As to editing, the best thing you can do is sit on the story for a couple of days after you've finished writing it. Then come back and try to read it as a stranger would--since, after all, every reader is a stranger. This will not only help you catch misspellings and such, it will make you question what you meant by this sentence or that one, and whether you communicated it properly.

Remember, spelling, punctuation, grammar, all the annoying "details"--well, they're details the way traffic signals are "details". Sure, you don't have to comply with stop signs or traffic lights, but if you do, you'll get where you're going much more safely and with fewer fatalities. Even worse, as a writer you are a taxi driver, and The Reader is your passenger. The more erratically you drive / write, the more likely The Reader is going to jump out of the car / story for their own safety.
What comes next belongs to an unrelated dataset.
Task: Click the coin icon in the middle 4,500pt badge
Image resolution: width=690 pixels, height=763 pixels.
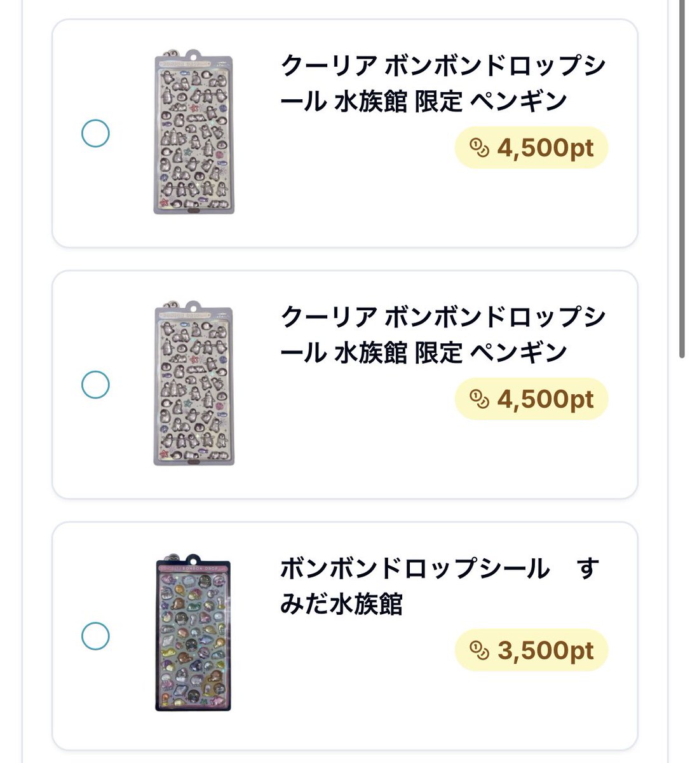Action: pyautogui.click(x=479, y=400)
Finally, the story itself. There are a lot of historical details you've thrown in that I, quite frankly, doubt. The idea of slaves being allowed to read and write... Well, the more educated a person is, the more likely they are to realize that their lot in life sucks and that they should--and can!--do something about it. This is why, historically, literate slaves were rare exceptions. The idea of hunting slaves is also ridiculous, the same way it is in The Hunger Games (which, for all its virtues, does not not present a society that is even vaguely plausible). To pacify a slave population, you don't want them fearful--you want them apathetic. You want them to be resigned to their lot in life. Knowing that they might be dragged out and slain at any moment, at the whims of their masters... Well, every slave lives with that knowledge. But if their master is smart, they don't exercise the option very frequently, so that it becomes a terrifying but rare punishment. Otherwise, the slaves fearing constantly for their lives... What's to stop the slaves from simply ganging up on the master and killing him? There are a lot more slaves than there are owners on this plantation.
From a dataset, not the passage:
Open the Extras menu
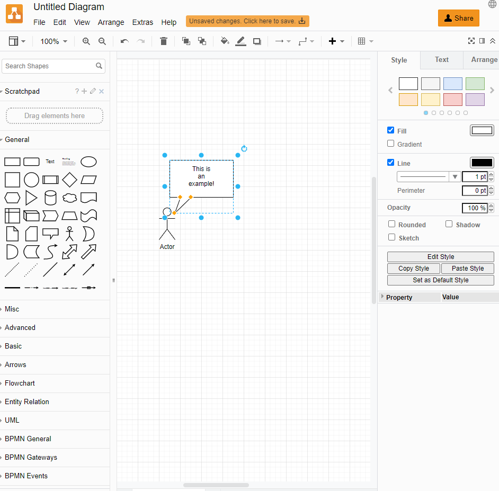 [142, 22]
And don't say that the plantation owner has more advanced technology; he doesn't. A muzzle-loading musket, of the sort used to fight the American Revolutionary War, took as long as fifteen seconds to reload, and a man who could get off five shots a minute was considered very speedy indeed. So let's say you have fifteen slaves advancing on the master of the house, who has a musket. He gets one round off and kills or wounds one of the slaves. Now what does he do about the other fourteen? The answer is, he doesn't: they grab his musket and bludgeon him to death with it. And that's what you get for using your slaves like prey animals.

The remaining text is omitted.